= INSTRUÇÃO ESCRITA 1 =
Devolva sem nenhuma alteração a passagem do texto sobre a compra da Beraca que vai de "Somando possibilidades" até "complementares ao negócio.".
= INSTRUÇÃO ESCRITA 2 =
De acordo com o texto sobre a compra da Beraca, qual porcentagem da Beraca a Clariant comprou?

Somando possibilidades

A compra de 30% da Beraca pela Clariant garante à empresa suíça acesso a um dos mais respeitados portfólio de ingredientes naturais e orgânicos do planeta. E a Beraca ganha acesso a tecnologias de ponta para levar o seu portfólio a novos patamares

 
Um dos principais motivadores para aquisições no mercado de beleza pelos chamados compradores estratégicos – empresas que já operam no setor – têm sido a oportunidade de ocupar os espaços ainda não preenchidos pelo portfólio atual das empresas. Isso também se aplica ao mercado de ingredientes e ativos para a indústria. Nos últimos anos, foram vários os casos de gigantes da área química que saíram à caça de concorrentes com atuação mais específica com a ideia de agregar soluções verdadeiramente complementares ao negócio.

= EXTRATO DE DADOS =
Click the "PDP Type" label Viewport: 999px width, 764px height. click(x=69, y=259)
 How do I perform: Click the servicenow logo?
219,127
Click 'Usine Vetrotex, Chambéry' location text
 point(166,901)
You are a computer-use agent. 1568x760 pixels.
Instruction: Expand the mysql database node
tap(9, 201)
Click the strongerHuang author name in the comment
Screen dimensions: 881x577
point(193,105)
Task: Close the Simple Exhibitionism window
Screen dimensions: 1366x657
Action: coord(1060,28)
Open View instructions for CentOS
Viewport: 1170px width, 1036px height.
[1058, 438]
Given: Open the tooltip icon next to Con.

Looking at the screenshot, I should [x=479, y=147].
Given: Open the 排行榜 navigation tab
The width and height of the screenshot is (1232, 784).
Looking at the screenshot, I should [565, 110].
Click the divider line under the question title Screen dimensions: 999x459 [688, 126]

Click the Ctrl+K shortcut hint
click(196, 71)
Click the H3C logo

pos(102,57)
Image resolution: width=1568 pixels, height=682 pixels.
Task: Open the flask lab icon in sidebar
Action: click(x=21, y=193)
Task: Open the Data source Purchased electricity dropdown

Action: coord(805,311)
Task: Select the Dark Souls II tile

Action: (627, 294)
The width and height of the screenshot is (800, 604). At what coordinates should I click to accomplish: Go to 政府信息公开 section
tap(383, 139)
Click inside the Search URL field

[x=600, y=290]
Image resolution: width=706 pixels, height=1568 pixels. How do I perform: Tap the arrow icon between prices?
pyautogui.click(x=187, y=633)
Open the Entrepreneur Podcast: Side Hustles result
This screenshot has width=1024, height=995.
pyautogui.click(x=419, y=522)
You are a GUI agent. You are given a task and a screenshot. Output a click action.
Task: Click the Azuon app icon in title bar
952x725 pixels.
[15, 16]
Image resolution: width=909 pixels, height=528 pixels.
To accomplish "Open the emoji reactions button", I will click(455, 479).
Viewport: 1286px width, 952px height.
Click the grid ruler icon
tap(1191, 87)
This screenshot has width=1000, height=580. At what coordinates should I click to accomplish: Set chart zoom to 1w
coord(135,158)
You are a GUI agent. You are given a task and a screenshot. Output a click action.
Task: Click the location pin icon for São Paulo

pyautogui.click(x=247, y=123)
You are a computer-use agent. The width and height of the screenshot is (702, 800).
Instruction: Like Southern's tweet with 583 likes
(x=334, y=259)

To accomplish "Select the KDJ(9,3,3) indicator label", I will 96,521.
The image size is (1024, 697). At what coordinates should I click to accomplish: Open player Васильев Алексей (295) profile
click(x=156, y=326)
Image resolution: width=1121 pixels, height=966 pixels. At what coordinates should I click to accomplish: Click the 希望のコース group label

= RESPOSTA COMPLETA 1 =
Somando possibilidades

A compra de 30% da Beraca pela Clariant garante à empresa suíça acesso a um dos mais respeitados portfólio de ingredientes naturais e orgânicos do planeta. E a Beraca ganha acesso a tecnologias de ponta para levar o seu portfólio a novos patamares

 
Um dos principais motivadores para aquisições no mercado de beleza pelos chamados compradores estratégicos – empresas que já operam no setor – têm sido a oportunidade de ocupar os espaços ainda não preenchidos pelo portfólio atual das empresas. Isso também se aplica ao mercado de ingredientes e ativos para a indústria. Nos últimos anos, foram vários os casos de gigantes da área química que saíram à caça de concorrentes com atuação mais específica com a ideia de agregar soluções verdadeiramente complementares ao negócio.

= RESPOSTA COMPLETA 2 =
A Clariant comprou 30% da Beraca.